During the 2017-2018 flu season, for example, influenza killed more than twice the number of people who died in motor vehicle accidents in the U.S. An estimated 48.8 million people were infected, 959,000 were hospitalized and about 79,400 died from influenza, according to the Centers for Disease Control and Prevention.

“People with weakened immune systems, such as those who are undergoing chemotherapy treatments, are particularly vulnerable to influenza, but so are people who are obese, diabetic or have heart disease,” Ross said. “Influenza can also be dangerous for pregnant women or women who have recently given birth.”

“We need better vaccines to protect these populations because our seasonal vaccines are not always as effective as we would like them to be,” he said.

Hard to pivot vaccine production

Every year, epidemiologists around the world monitor the influenza viruses circulating in the human population. About eight to nine months in advance of the next influenza season, public health scientists use this data to select influenza virus strains to make the annual seasonal influenza vaccine.

It then takes many months and considerable amounts of money to make the annual seasonal influenza vaccine. Unfortunately, the manufacturing process cannot quickly pivot to a different vaccine if a new strain emerges during that time period.

The vaccines we will develop could eliminate some of the guesswork in this process by protecting against multiple forms of influenza, even those we don’t know exist yet,” Ross said.

Ross and his collaborators will use a computational algorithm to analyze all of the genetic versions of a particular flu type and bundle the results into a single molecule—like taking every novel in a library and combining them into one giant book.

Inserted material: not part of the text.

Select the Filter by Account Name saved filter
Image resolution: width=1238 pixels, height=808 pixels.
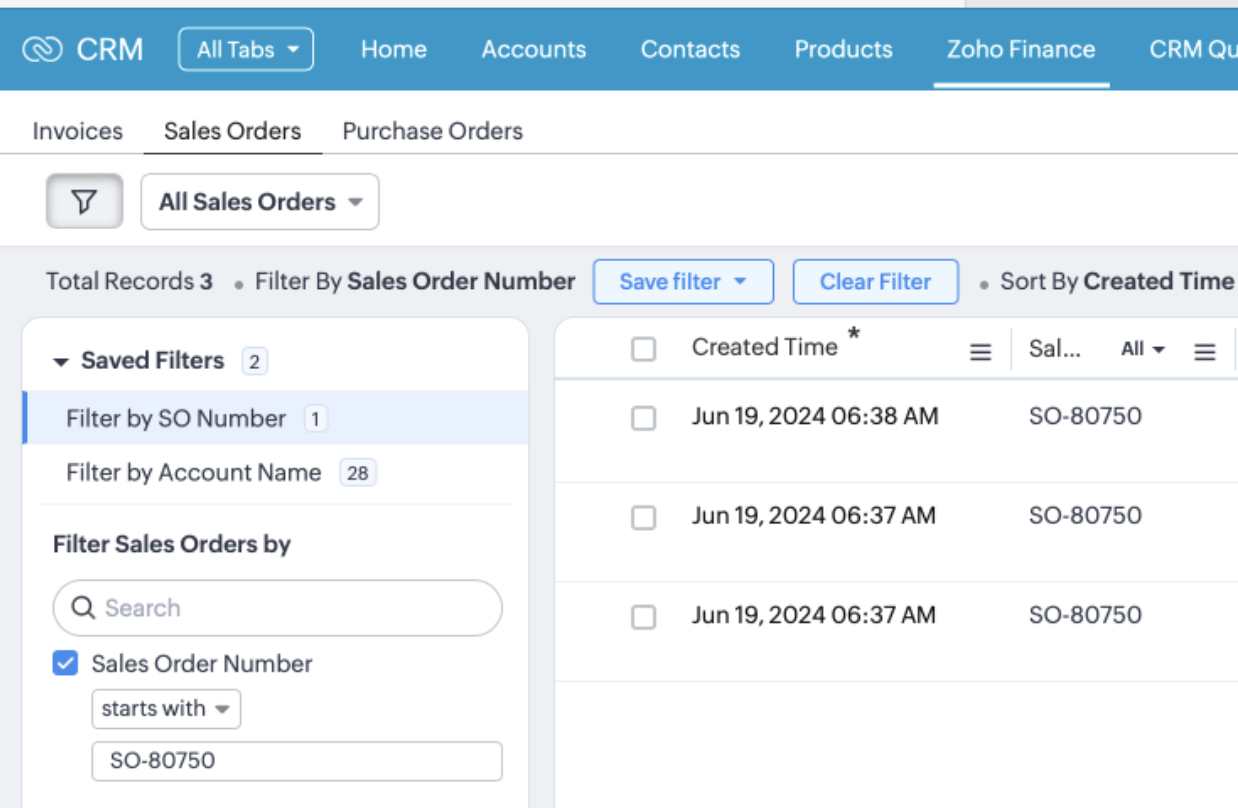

The researchers can then use these large molecules to create vaccines that recognize most or all the different iterations of the influenza virus, meaning that one dose could protect against many strains over several years.

Building the research enterprise

Ross will direct the program in conjunction with Dr. Stacey Schultz-Cherry, an infectious disease expert at St. Jude Children’s Research Hospital. They will lead a team of clinicians, immunologists, virologists, data managers and statisticians to identify the most promising vaccine candidates for human trials.

“Opportunities such as this one are exactly why we are committed to building UGA’s research enterprise,” said David Lee, vice president for research. “I’m confident that, under Dr. Ross’ leadership, this project will make significant strides toward developing a reliable vaccine that will protect millions of Americans against potentially deadly flu infections.”

The contract includes a base budget of $8 million for the first year of work, which begins this month. With NIH approval, the project is expected to continue at the same base amount of approximately $8 million per year for a total of seven years, through 2026.

In addition, UGA and NIH have also negotiated 33 expanded budget options, which NIH may exercise for up to a total of $130 million over the seven years of the project.

The team

Team members from UGA and St. Jude will be joined by researchers form New York University; New York University – Langone Health; the University of California, Los Angeles; the University of California, Santa Cruz; the University of North Carolina; the Ragon Institute; the Icahn School of Medicine at Mt. Sinai; the University of Texas; Emory University; the Georgia Institute of Technology; the University of Rochester; the University of Melbourne; and the Mayo Clinic.

This project has been funded by the National Institute of Allergy and Infectious Diseases, a component of the NIH, Department of Health and Human Services, under contract 75N93019C00060.